Je ne connais pas la bibliographie de
Lovecraft, c'est donc avec un regard vierge que j'ai ouvert l'adaptation illustrée qu'a réalisée
Gou Tanabe de L'Appel Cthulhu. Il s'agit à l'origine d'une nouvelle publiée en 1928 et qui fonde ce que l'on nomme
le mythe de Cthulhu.
J'ai apprécié la structure narrative de ce récit gigogne. L'histoire avance au gré des découvertes du personnage principal et de son défunt grand-oncle. Chaque rencontre qu'ils font, ou ont fait, permet d'en savoir plus sur Cthulhu et sur le culte dont il est l'objet. Impossible de parler de l'adaptation en elle-même sans avoir lu la nouvelle de
Lovecraft, mais je n'ai pas eu l'impression que le récit allait trop vite ou qu'il manquait des éléments de compréhension.
Plus que le récit en
lui-même, ce sont les illustrations qui m'ont fait froid dans le dos. Il y a dans le manga plusieurs doubles-pages qui permettent de constater tout le talent de
Gou Tanabe. La façon dont il représente l'entremêlement des corps est saisissant. On ne voit plus des êtres humains, mais un enchevêtrement grouillant de chair. Cette déshumanisation totale des adeptes du culte de Cthulhu, cette folie qui est la leur renvoie à des angoisses profondes et ancestrales. En tant que lecteur, nous voyons des êtres perdre pied (je pense au sculpteur que l'on croise dans la première partie du récit) et nous sommes totalement impuissants. Ils parlent une langue incompréhensible de tous (et d'eux-mêmes ?), se livrent à des sacrifices humains.
Cthulhu révèle toute la violence dont l'homme est capable, toutes les pulsions morbides qu'il renferme en
lui. de sa ville engloutie, il est capable de prendre possession de l'esprit de quiconque.

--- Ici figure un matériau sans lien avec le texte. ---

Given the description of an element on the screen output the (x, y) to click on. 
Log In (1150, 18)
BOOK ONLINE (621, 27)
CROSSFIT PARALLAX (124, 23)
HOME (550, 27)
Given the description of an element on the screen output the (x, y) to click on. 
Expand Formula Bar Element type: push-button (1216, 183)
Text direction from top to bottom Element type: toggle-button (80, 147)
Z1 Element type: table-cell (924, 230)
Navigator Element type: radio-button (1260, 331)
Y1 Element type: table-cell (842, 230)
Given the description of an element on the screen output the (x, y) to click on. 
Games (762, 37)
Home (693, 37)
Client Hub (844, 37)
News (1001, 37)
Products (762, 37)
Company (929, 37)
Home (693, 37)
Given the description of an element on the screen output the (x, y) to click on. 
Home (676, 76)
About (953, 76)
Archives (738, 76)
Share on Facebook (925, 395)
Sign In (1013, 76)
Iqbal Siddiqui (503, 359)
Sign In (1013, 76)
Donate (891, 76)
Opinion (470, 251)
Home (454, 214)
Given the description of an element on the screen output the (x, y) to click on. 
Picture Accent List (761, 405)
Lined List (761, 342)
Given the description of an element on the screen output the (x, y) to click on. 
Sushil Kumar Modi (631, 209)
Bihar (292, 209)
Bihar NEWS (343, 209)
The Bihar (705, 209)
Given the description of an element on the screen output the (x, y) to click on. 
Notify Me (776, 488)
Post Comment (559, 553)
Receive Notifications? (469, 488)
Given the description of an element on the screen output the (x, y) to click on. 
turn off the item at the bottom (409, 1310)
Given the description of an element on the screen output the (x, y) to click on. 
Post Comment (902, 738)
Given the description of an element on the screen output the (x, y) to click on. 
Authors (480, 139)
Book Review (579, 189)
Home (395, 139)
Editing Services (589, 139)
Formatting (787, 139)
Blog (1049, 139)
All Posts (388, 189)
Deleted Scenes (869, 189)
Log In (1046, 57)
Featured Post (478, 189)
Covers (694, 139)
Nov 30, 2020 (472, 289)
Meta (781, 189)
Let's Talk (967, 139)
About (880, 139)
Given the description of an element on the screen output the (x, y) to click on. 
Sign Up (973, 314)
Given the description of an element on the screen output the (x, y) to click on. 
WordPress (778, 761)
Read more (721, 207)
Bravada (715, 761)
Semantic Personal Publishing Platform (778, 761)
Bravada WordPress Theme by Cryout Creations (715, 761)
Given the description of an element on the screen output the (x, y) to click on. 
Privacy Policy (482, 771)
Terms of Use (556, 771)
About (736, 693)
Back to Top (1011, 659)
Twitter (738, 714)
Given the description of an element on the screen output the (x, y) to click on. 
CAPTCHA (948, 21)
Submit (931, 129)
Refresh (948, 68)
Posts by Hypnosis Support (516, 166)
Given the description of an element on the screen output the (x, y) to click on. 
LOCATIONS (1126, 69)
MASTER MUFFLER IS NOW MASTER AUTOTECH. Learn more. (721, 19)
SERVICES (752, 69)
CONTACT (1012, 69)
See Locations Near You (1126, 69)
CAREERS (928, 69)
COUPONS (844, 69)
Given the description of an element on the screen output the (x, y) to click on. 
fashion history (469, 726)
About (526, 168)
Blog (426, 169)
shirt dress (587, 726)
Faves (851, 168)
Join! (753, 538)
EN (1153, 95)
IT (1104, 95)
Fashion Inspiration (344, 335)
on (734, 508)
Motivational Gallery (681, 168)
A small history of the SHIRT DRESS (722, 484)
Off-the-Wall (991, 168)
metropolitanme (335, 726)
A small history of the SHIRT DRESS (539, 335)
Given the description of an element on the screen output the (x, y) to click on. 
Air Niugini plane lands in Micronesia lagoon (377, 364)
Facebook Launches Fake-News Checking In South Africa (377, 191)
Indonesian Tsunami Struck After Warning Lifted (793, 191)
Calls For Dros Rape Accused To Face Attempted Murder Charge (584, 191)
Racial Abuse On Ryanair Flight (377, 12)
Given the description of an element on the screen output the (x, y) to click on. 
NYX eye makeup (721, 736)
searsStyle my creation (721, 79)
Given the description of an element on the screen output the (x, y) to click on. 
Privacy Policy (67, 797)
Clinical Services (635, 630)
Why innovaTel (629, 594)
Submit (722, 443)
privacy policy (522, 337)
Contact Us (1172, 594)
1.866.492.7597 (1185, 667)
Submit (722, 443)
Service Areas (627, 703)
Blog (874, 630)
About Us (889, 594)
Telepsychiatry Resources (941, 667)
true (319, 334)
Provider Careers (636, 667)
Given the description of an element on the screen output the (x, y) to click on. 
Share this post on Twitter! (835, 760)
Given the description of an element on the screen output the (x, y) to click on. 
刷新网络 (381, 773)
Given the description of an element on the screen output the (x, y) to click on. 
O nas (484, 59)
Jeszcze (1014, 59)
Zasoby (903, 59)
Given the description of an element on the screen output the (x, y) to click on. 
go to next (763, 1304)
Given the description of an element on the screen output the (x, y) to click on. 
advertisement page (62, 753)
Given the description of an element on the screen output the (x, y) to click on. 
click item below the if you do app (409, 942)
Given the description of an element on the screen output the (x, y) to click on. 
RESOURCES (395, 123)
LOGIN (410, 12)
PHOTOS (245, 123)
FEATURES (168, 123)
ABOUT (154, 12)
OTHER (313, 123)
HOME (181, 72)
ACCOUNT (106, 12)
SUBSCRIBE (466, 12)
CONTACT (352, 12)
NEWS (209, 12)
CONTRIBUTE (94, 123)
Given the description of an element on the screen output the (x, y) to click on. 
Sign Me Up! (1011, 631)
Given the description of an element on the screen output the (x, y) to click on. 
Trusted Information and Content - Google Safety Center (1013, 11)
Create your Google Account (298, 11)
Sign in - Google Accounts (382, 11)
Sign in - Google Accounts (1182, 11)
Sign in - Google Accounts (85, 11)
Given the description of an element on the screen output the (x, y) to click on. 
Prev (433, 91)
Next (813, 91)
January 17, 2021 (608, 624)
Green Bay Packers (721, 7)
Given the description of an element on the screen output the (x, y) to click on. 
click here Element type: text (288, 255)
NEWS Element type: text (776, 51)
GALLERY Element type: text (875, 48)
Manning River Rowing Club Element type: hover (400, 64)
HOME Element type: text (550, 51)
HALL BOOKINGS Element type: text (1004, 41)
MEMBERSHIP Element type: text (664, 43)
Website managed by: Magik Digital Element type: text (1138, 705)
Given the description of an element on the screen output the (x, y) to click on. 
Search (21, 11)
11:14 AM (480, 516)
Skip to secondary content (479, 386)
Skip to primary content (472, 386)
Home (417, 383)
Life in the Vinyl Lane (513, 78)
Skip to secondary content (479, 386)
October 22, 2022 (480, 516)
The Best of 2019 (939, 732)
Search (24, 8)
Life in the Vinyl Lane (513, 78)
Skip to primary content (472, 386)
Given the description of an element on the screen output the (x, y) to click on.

La dernière partie se déroulant au Groenland est le moment de la rencontre avec la créature antique. le dessin de
Gou Tanabe joue habilement avec les perspectives, ou plutôt avec l'absence même de perspective, et nous entraîne dans un dédale de pierre dans lequel le corps et l'âme ne peuvent que s'égarer. Cthulhu, masse informe presque sans visage, règne en maître sur ce labyrinthe.
L'atmosphère qui se dégage de l'ouvrage vaut le détour et je suis heureuse d'avoir fait un pas de côté par rapport à mes lectures habituelles.